LESETEXT:
Moralische Gesichtspunkte

Vorerst sind die katholischen Massenorganisationen Bayerns allerdings noch auf der Seite des Kardinals und seines Weihbischofs, den sie durch Resolutionen unterstützen. Döpfner erklärte in einer zweiten Stellungnahme, er habe Defregger als einen Priester kennengelernt, der gerade mit dieser Belastung ein Mensch der Hingabe und des selbstlosen Dienstes gegenüber den Menschen geworden sei. Dies habe ihn bewogen, diesen Mann schließlich zum Weihbischof vorzuschlagen. Er habe ihn auch gebeten, seine eigenen Bedenken zu überwinden.

ZU BEARBEITENDE AUFGABEN:
a) Nenne alle Verbformen im Konjunktiv I aus dem Lesetext, jeweils zusammen mit dem dazugehörigen Partizip.
b) Schreibe aus dem Lesetext den Abschnitt zwischen "Moralische Gesichtspunkte" und "Bedenken zu überwinden." ab, beide einschließlich.

QUELLDATEN:
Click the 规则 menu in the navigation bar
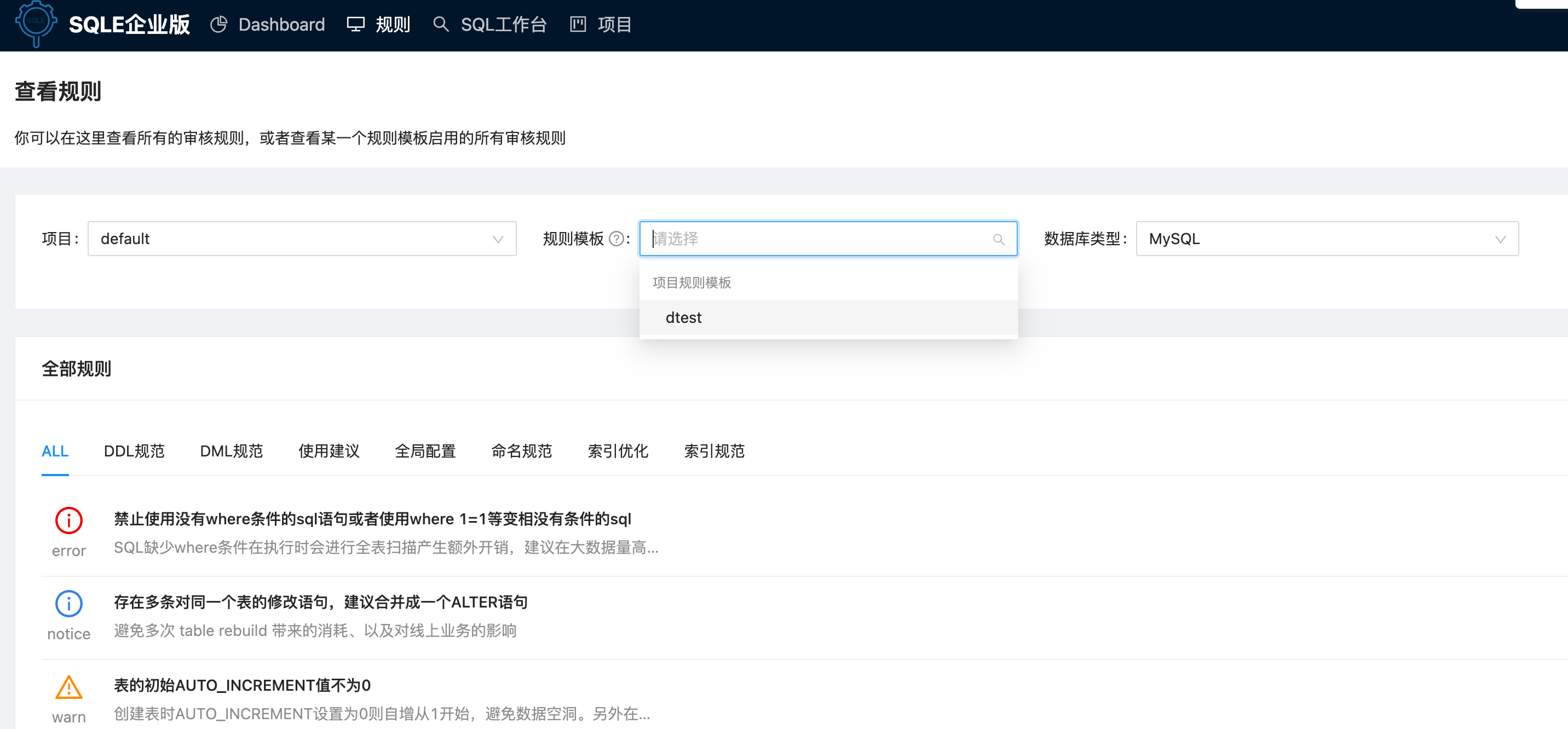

LÖSUNGEN:
a) habe … kennengelernt; geworden sei; habe … bewogen; habe … gebeten

b)
Moralische Gesichtspunkte

Vorerst sind die katholischen Massenorganisationen Bayerns allerdings noch auf der Seite des Kardinals und seines Weihbischofs, den sie durch Resolutionen unterstützen. Döpfner erklärte in einer zweiten Stellungnahme, er habe Defregger als einen Priester kennengelernt, der gerade mit dieser Belastung ein Mensch der Hingabe und des selbstlosen Dienstes gegenüber den Menschen geworden sei. Dies habe ihn bewogen, diesen Mann schließlich zum Weihbischof vorzuschlagen. Er habe ihn auch gebeten, seine eigenen Bedenken zu überwinden.